ЧТО СДЕЛАТЬ
A - Верните дословно фрагмент отрывка о спектакле, начиная с «Сцена решена в» и заканчивая «новая, недолгая власть.».
B - Продолжите отрывок о спектакле, начав сразу после его последнего предложения.

ПРИВЕДЁННЫЙ ОТРЫВОК
::::

Открыто сатиричны, подчеркнуто театральны сцены бегства гетмана Скоропадского и штаба петлюровцев. Трагически монументальна сцена «В гимназии». Художник Николай Ульянов, работавший когда-то в Студии на Поварской, делает макет парадной лестницы, высоких окон, в которых вспыхивает зарево. Коробочка макета увеличивается до размеров сцены — толпа растерянных мальчишек-юнкеров мечется по мраморным ступеням, сбивается на нижней площадке, а сверху Алексей Турбин — Хмелев говорит резко, сухо и спокойно: «…белому движению на Украине конец. Ему конец в Ростове-на-Дону, всюду! Народ не с нами. Он против нас. Значит, кончено! Гроб! Крышка!.. Срывайте погоны, бросайте винтовки и немедленно по домам!»
Сцена решена в лучших традициях Станиславского — абсолютная правда сочетается с абсолютной театральной выразительностью. Разбегаются последние защитники «единой и неделимой» России. Силуэтом темнеет фигура полковника Турбина на белой лестнице; сухо щелкает одинокий выстрел, полковник падает — лежит на ступеньках лестницы. Луч прожектора освещает его лицо. Отстреливаясь, пригнувшись, убегает младший брат. На площадке лестницы — петлюровские полковники, сотники; победным маршем гремит. «Ой, яблочко, куда котишься…»; белых сменила новая, недолгая власть.

::::

ЗАПИСИ
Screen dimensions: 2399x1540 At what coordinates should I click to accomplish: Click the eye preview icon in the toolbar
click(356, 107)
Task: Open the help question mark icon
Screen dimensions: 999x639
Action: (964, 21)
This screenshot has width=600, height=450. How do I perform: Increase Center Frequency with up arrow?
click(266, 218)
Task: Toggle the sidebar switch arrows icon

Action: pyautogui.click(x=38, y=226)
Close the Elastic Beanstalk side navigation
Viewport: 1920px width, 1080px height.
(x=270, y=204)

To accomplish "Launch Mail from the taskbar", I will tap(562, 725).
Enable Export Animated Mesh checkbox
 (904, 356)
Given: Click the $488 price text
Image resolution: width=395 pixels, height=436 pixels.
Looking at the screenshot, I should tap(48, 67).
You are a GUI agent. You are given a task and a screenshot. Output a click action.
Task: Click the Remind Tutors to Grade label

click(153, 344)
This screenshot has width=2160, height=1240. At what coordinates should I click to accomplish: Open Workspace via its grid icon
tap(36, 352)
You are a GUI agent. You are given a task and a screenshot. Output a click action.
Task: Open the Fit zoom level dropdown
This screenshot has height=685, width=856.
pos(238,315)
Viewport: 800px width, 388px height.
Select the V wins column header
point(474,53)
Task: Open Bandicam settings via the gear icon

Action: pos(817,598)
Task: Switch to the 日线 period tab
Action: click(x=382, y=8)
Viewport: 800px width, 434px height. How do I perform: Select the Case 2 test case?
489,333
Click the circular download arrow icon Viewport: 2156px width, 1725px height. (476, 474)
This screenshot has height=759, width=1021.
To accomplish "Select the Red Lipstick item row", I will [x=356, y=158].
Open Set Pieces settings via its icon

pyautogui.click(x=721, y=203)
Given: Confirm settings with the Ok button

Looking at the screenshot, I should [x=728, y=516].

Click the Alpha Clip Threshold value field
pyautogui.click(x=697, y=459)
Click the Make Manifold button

::::

ОТВЕТЫ ПО ЗАДАНИЯМ
A -
Сцена решена в лучших традициях Станиславского — абсолютная правда сочетается с абсолютной театральной выразительностью. Разбегаются последние защитники «единой и неделимой» России. Силуэтом темнеет фигура полковника Турбина на белой лестнице; сухо щелкает одинокий выстрел, полковник падает — лежит на ступеньках лестницы. Луч прожектора освещает его лицо. Отстреливаясь, пригнувшись, убегает младший брат. На площадке лестницы — петлюровские полковники, сотники; победным маршем гремит. «Ой, яблочко, куда котишься…»; белых сменила новая, недолгая власть.

B -
В следующем, финальном действии в квартире Турбиных будет гореть елка, будет накрыт праздничный стол, будут продолжаться объяснения в любви, несчастья несуразного кузена, переехавшего из Житомира в Киев, чтобы найти там «тихое пристанище». Трагедийные сцены не сменяются эпизодами комическими — они сплетаются, сплавляются, как то было в чеховских спектаклях. Не случайно постоянные зрители Художественного театра вспоминают именно Чехова — новый спектакль, первый спектакль Художественного театра о революции, исходит из тех спектаклей, продолжает их.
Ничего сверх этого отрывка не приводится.